La Croix, 13 avril 2023, par Renaud Pasquier

Retour à l’origine

Pierre Michon donne une conclusion à La Grande Beune (1995) et une intensité nouvelle à ce récit érotique et mythologique.

« La Beune continuait » : ainsi s’achevait le si beau « presque roman » publié par Pierre Michon en 1995, dont le narrateur anonyme, jeune instituteur nommé à Castelnau, sur les bords de la Beune, disait fiévreusement son obsession demeurant fantasme pour l’affolante et « callipyge » Yvonne, la buraliste du village.

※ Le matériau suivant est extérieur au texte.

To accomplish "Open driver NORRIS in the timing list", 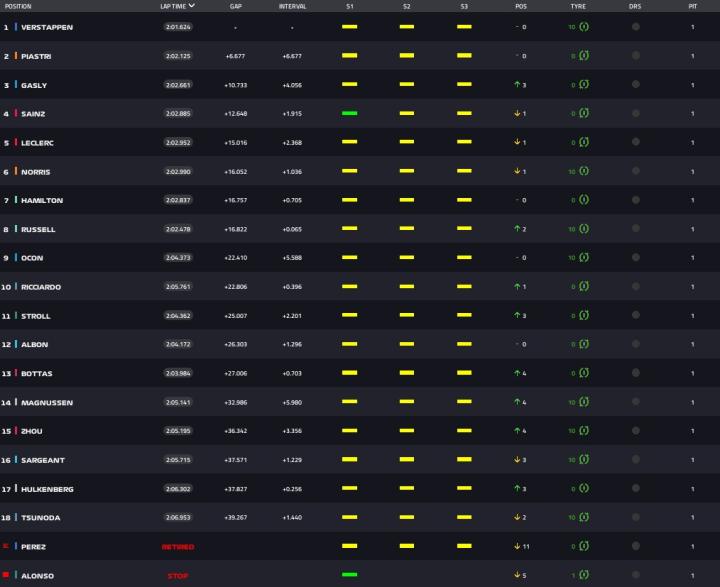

Le titre prévu initialement, L’Origine du monde, devait afficher à la fois l’obscénité assumée (empruntée à la fameuse toile de Gustave Courbet), la dimension mythique et la couleur préhistorique d’un récit se déroulant non loin de Lascaux et des Eyzies, où le monde narré, celui des années 1960, était confronté à celui, immémorial, des peintres rupestres.

Michon avait pensé La Grande Beune comme un vaste roman, avant d’en retirer les deux tiers, de le « dépouiller », pour en faire un « récit de pur désir » au héros-narrateur frustré. Au détour d’une scène, on y contemplait, comme un symbole de cet inachèvement, sous le cours de la Beune, dans une large caverne, une paroi entièrement blanche, vierge de toute fresque. Presque trente ans après, l’auteur prolonge pourtant le texte jadis écourté, certes pas dans les proportions alors envisagées, mais en doublant le volume d’une « Petite Beune » comparable à la « Grande ».

La Beune continue, donc, mais son cours s’amplifie, s’accélère : le « pur désir » tend à la possession, les phrases se précipitent fiévreusement vers l’assouvissement, courent – tel le narrateur en forêt, « groin au sol » – au blanc corps sculptural d’Yvonne. « La Petite Beune » est un texte de plaisir. Et pas seulement celui du héros, désormais nommé, fort symboliquement, « Monsieur Pierre » (qui plus est par Yvonne elle-même).

Pierre Michon s’en donne en effet lui-même à cœur joie, n’hésite pas à appuyer le trait (« nos regards étaient du nylon tendu »), à approfondir ce qui n’était d’abord qu’esquissé, à accuser des tensions : ainsi offre-t-il de très belles pages – les premières du texte – au personnage de Jean le Pêcheur, « un rigolo […] un peu flibustier, mais pas trop, un peu hors-la-loi, jouant entre les mailles du filet de la loi comme une vieille écrevisse rusée entre celles du filet de chanvre ».

Jean est une figure épique, qui lâche un très homérique « Par la Beune ! », détient un riche arsenal somptueusement détaillé (« un gisement de nasses, de guideaux, d’araignées et de balances »), mais en même temps un être dérisoire, « inapte à gagner sa vie », et vivant aux crochets de sa mère. En somme Michon, qui recourt à toutes les couleurs de sa vaste palette, se fait plaisir – et à nous avec. Cette ode à la plénitude, retour à une origine victorieusement investie, devait aussi se confronter à l’image même du manque, l’immense paroi nue de la grotte, « mondmilch un peu grenu et calmement débordant de candeur ».

On découvre que cette virginité n’est pas originelle, non pas un avant, mais un après, résultat d’une sidérante « kärcherisation » qui extermina la faune rupestre, « bisons ineffables et vaches de manganèse, félin au bond et renne blessé… ». Privilège de la littérature sur la peinture, Michon inverse le geste, retourne le néant javellisé et repeuple le manque. Et l’image de la grotte qui traverse « en un éclair », l’esprit du narrateur, abdique face à la blancheur, vivante et lactée, du corps féminin.